Netzwerkkontakte seien für die Karriere wichtig. Das wurde von verschiedenen Rednern und Gesprächspartnern herausgestellt und betont. Die Mentorinnen als auch die Mentees stellten diesen besonderen Gewinn heraus.
Class Radtke, Weidmüller Interface GmbH & Co. KG, kennt und schätzt Mentoring. Er habe eigene Erfahrung bei seiner Tätigkeit in internationalen Konzernen dazu gemacht. Von der Teilnahme am CrossMentoring OWL habe seine Mitarbeiterin profitiert. Bei Weidmüller insgesamt sei zu diesem Instrument noch Überzeugungsarbeit zu leisten. Für Arnold C. Stande, Partner bei der HLB Dr. Stückmann und Partner mbH ist das Programm ein geeignetes Instrument, weibliche Potenzialträgerinnen aus dem eigenen Haus zu fördern. HLB habe schon seit vielen Jahren mehr weibliche als männliche Einsteiger. Es gäbe jedoch nur drei Frauen unter den insgesamt 18 Partnern. Damit zeige sich hier das gleiche Phänomen wie in anderen Unternehmen in OWL, so Tigges-Mettenmeier. „Im mittleren Management waren die Frauen 2015 mit einem Anteil von 25,2 % angekommen. Im Topmanagement sind sie mit einem Anteil von 10,3 % vertreten und in den großen Unternehmen in OWL sogar nur mit 5,4 %. In beiden Bereichen liegen diese Zahlen unter dem Bundesdurchschnitt.“ Sie zitiert dieses aus der Studie „Frauen im Management in OstWestfalenLippe“, die im Dezember 2015 vorgestellt wurde. Da sei noch Luft nach oben, wie auch durch die heutigen Ausführungen bestätigt würde. Angedacht sei deshalb eine weitere Initiative mit Unternehmen in OWL, für die die obersten Chefs gewonnen werden sollen und bei der es darum gehe, dass mehr Frauen der Weg ins Top-Management gelinge.

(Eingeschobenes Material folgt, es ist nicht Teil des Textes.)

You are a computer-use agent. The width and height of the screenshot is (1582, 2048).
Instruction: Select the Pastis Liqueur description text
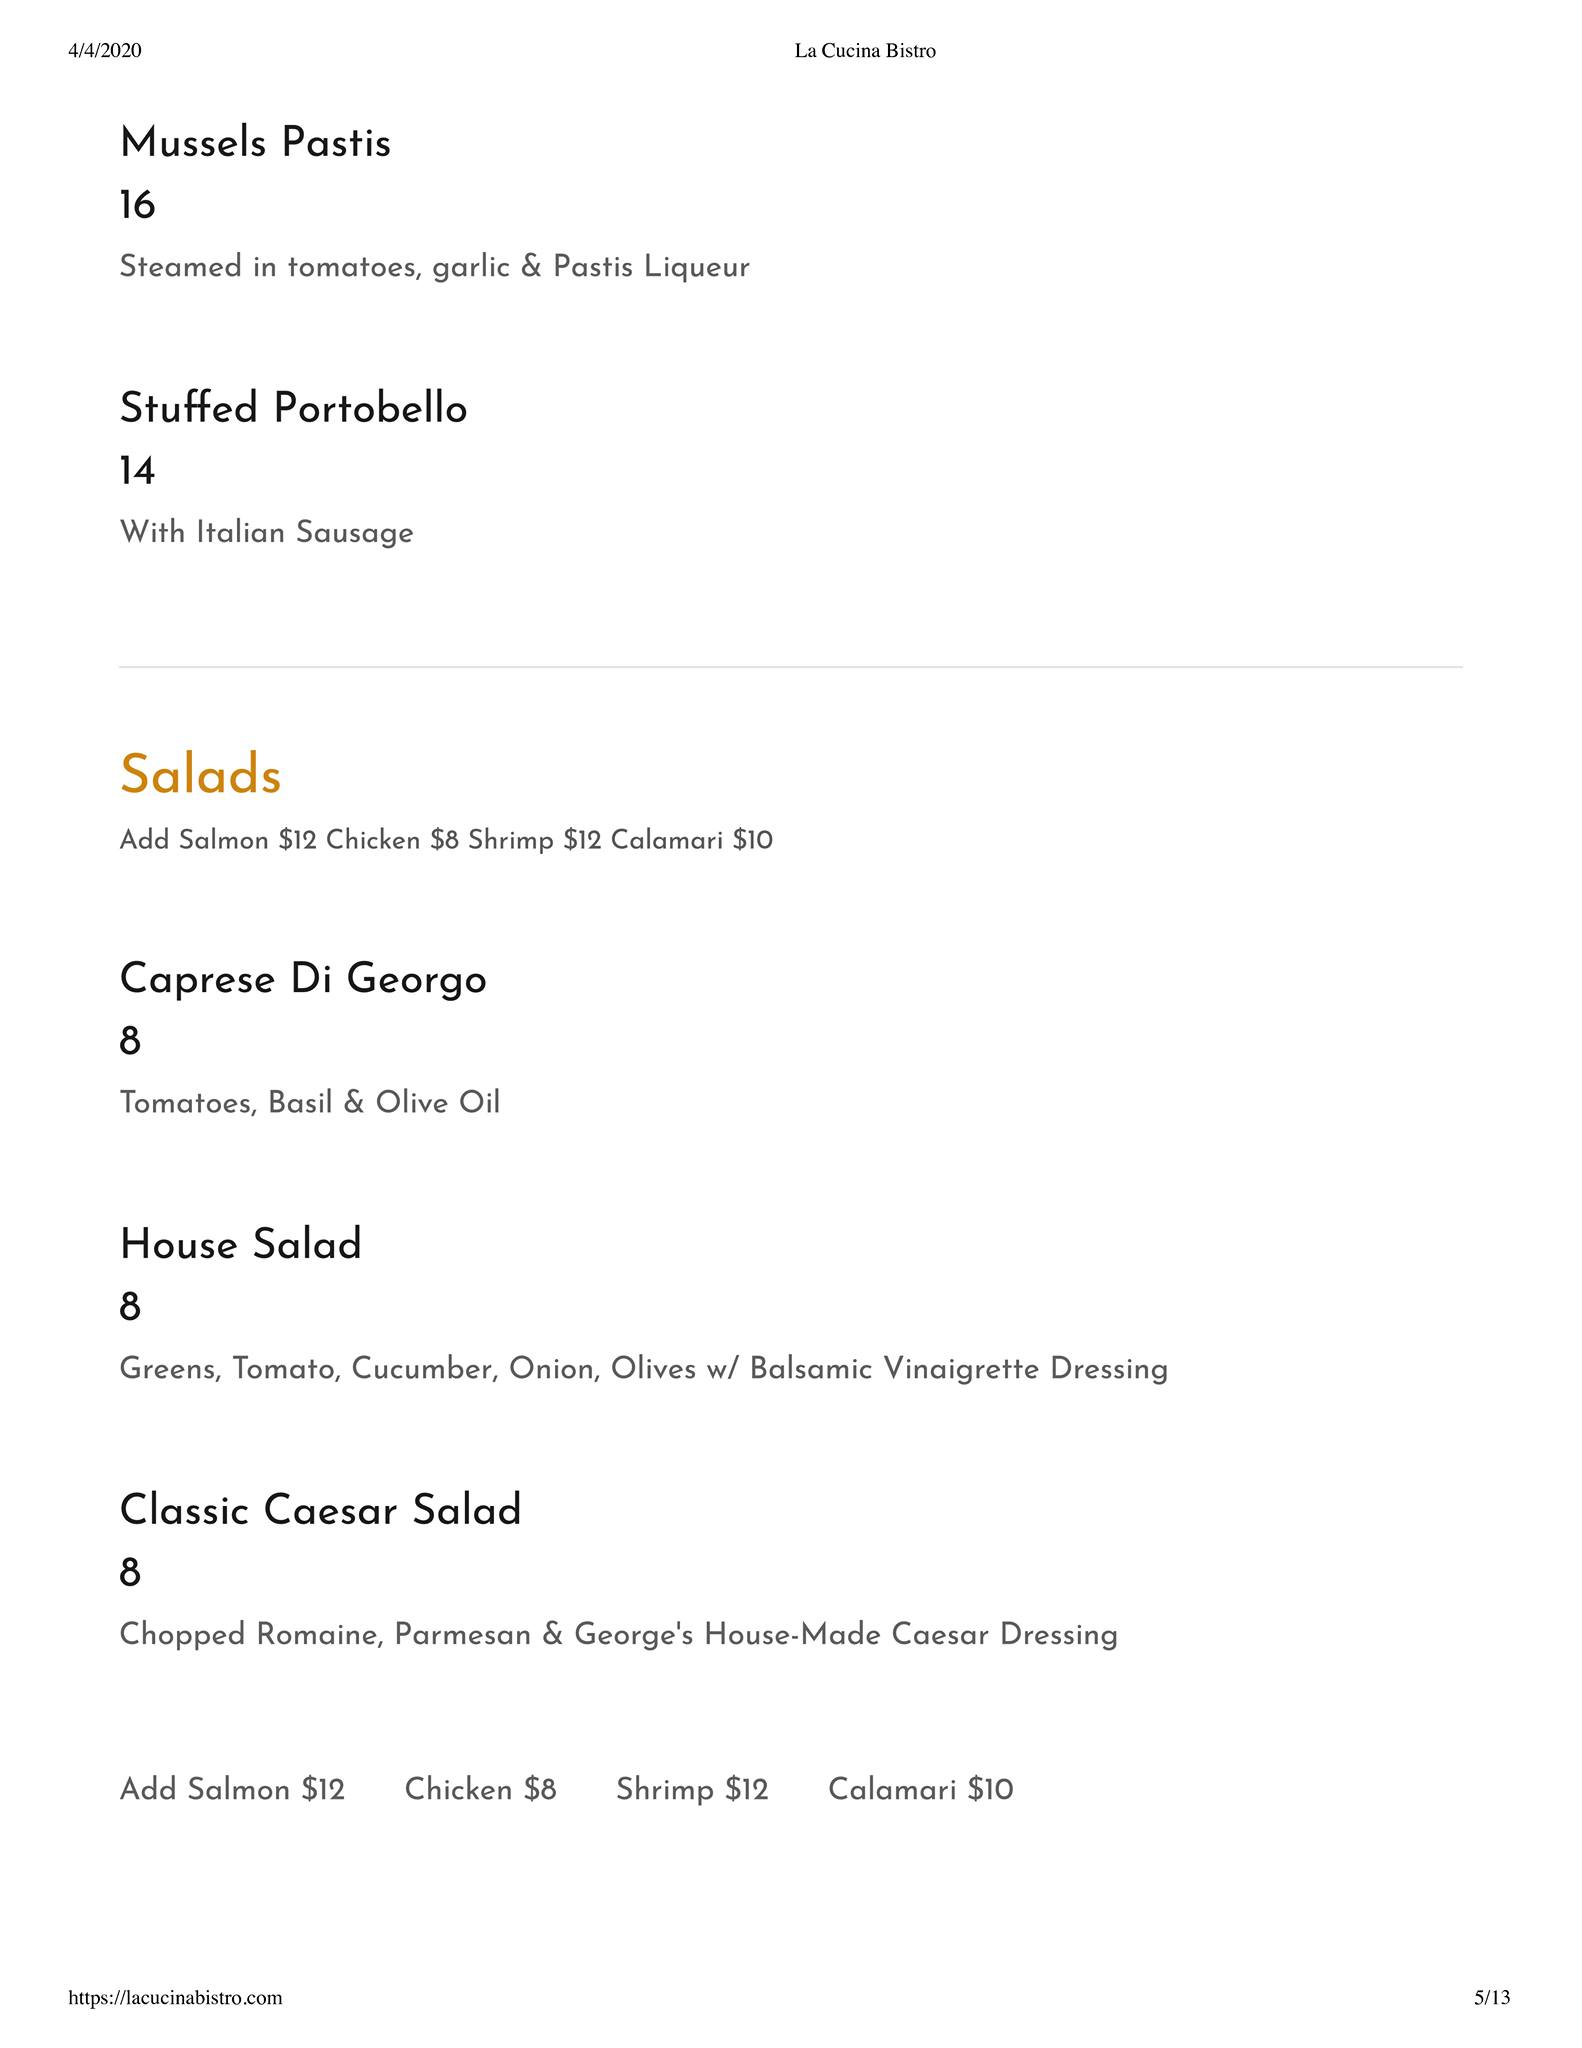click(x=434, y=267)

Evaluierungsergebnisse zeigen positiven Effekt
Die Organisatorin und Projektleiterin des CrossMentoring OWL, Barbara Tigges-Mettenmeier, erläuterte die Erfolge und die Bilanz der Teilnehmenden. Ein Großteil der jungen Frauen hätten in den vergangenen zwölf Monaten formale Karriereschritte gemacht bzw. seien ihnen verantwortungsvollere Aufgaben übertragen worden. Die Begleitforschung belege, dass Effekte aus dem Mentoring-Programm insbesondere in den folgenden zwei bis drei Jahren wirken.
Tigges-Mettenmeier fasste das Mentoringjahr zusammen und bedankte sich bei allen Teilnehmerinnen und Teilnehmern für das hohe Engagement. Neben regelmäßigen Treffen, sieben Gruppenveranstaltungen sowie einem Workshop mit Unternehmensvertretern habe es auch Gesprächsrunden mit dem Vorgesetzten gegeben. Die Veranstaltungen fanden jeweils in teilnehmenden Unternehmen statt.
Einen genussvollen und durchaus nachdenklichen Abschluss setzte ein Poetry Slam von Sarah Lau, die in gekonnter Weise die selbst gedichteten Zeilen zum Befinden junger Karrierefrauen vortrug.
An der feierlichen Veranstaltung haben neben den Mentorinnen und Mentees Vertreterinnen und Vertreter der teilnehmenden Unternehmen, wirtschaftsnaher Organisationen, Teilnehmerinnen und Teilnehmer der ehemaligen Jahrgänge des PePon-Mentoring und des CM NRW sowie Förderer und interessierte Personen teilgenommen.